# WHAT NEEDS TO BE DONE:
Please filter the entries and return only the lines that include "each".

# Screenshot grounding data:
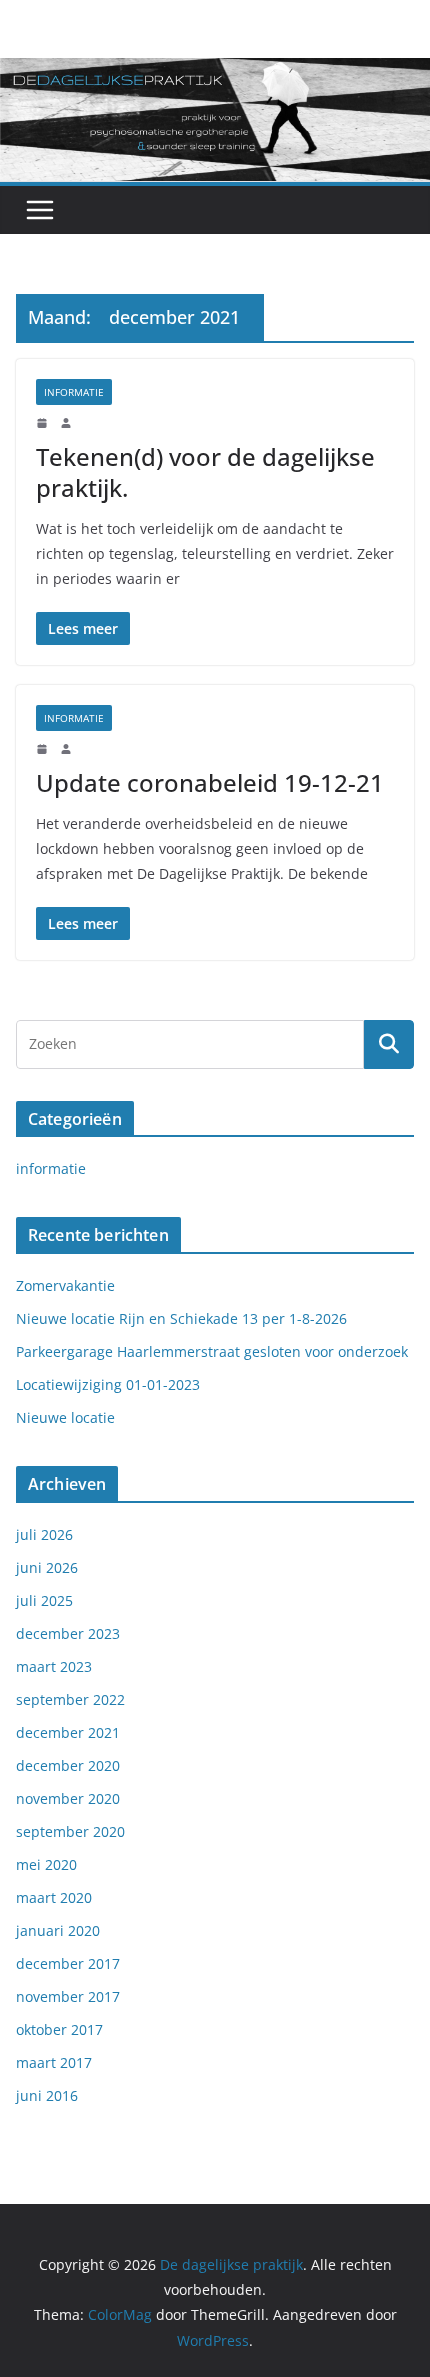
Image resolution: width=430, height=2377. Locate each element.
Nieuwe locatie (65, 1417)
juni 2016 (47, 2095)
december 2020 (68, 1765)
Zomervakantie (65, 1285)
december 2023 (68, 1633)
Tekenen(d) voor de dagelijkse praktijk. (205, 472)
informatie (74, 392)
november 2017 (68, 1996)
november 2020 (68, 1798)
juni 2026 (47, 1567)
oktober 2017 (59, 2029)
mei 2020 (46, 1864)
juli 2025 (44, 1600)
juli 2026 (44, 1534)
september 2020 (70, 1831)
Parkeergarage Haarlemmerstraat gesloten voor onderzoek (212, 1351)
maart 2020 (54, 1897)
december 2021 (68, 1732)
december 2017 (68, 1963)
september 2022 (70, 1699)
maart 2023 (54, 1666)
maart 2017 (54, 2062)
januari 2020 (58, 1930)
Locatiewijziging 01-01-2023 (108, 1384)
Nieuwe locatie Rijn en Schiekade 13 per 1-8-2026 (181, 1318)
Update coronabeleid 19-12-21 (210, 782)
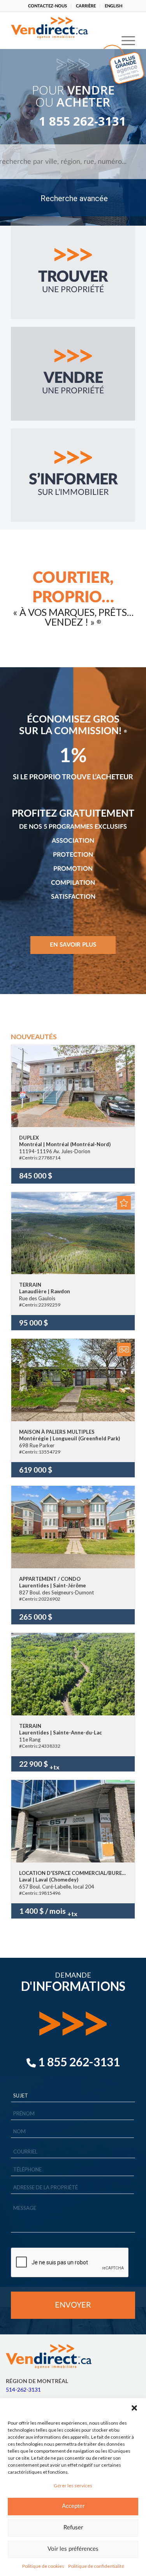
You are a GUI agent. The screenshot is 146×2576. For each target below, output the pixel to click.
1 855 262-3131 (73, 121)
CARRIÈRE (86, 6)
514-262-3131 (23, 2389)
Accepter (73, 2506)
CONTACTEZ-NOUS (47, 6)
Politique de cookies (43, 2566)
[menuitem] (47, 6)
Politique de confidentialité (96, 2566)
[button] (134, 2408)
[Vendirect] (60, 27)
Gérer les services (73, 2485)
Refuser (73, 2527)
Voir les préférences (73, 2549)
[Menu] (124, 27)
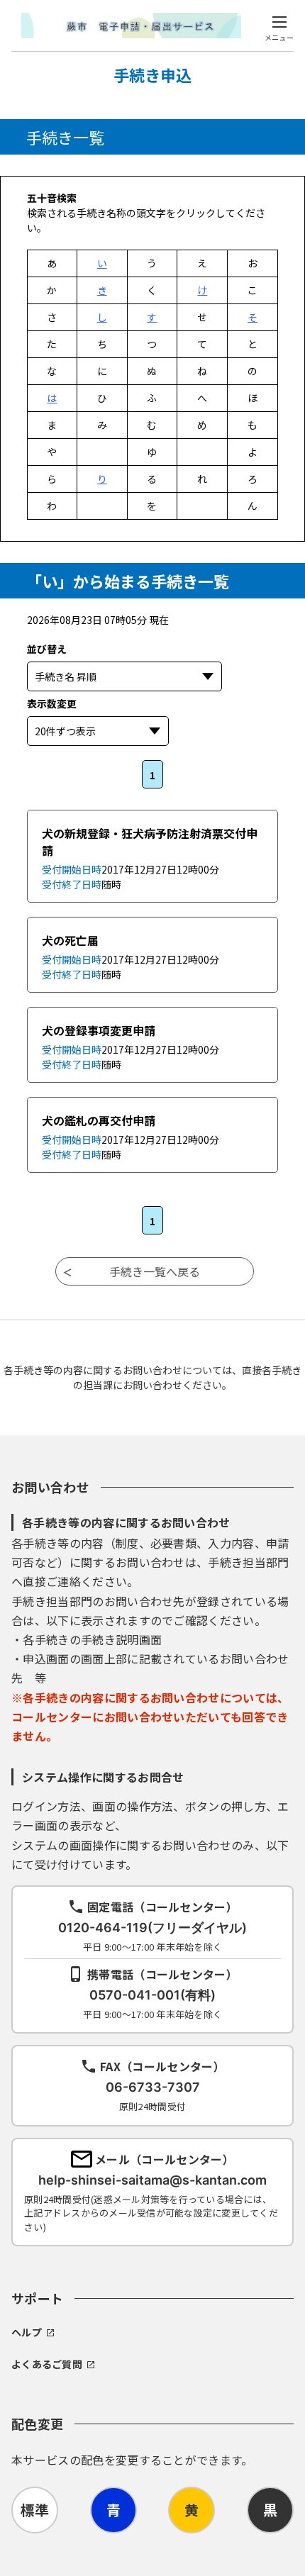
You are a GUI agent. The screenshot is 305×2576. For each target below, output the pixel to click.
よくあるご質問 (46, 2364)
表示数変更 (136, 703)
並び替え (116, 649)
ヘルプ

# SOLUTION:
Image resolution: width=430, height=2377. Locate each element.
You are a GUI agent. The screenshot is 146×2576. For each target below, output the pixel to click.
You are a GUI agent. The screenshot is 305×2576. For each target below, output the pixel to click.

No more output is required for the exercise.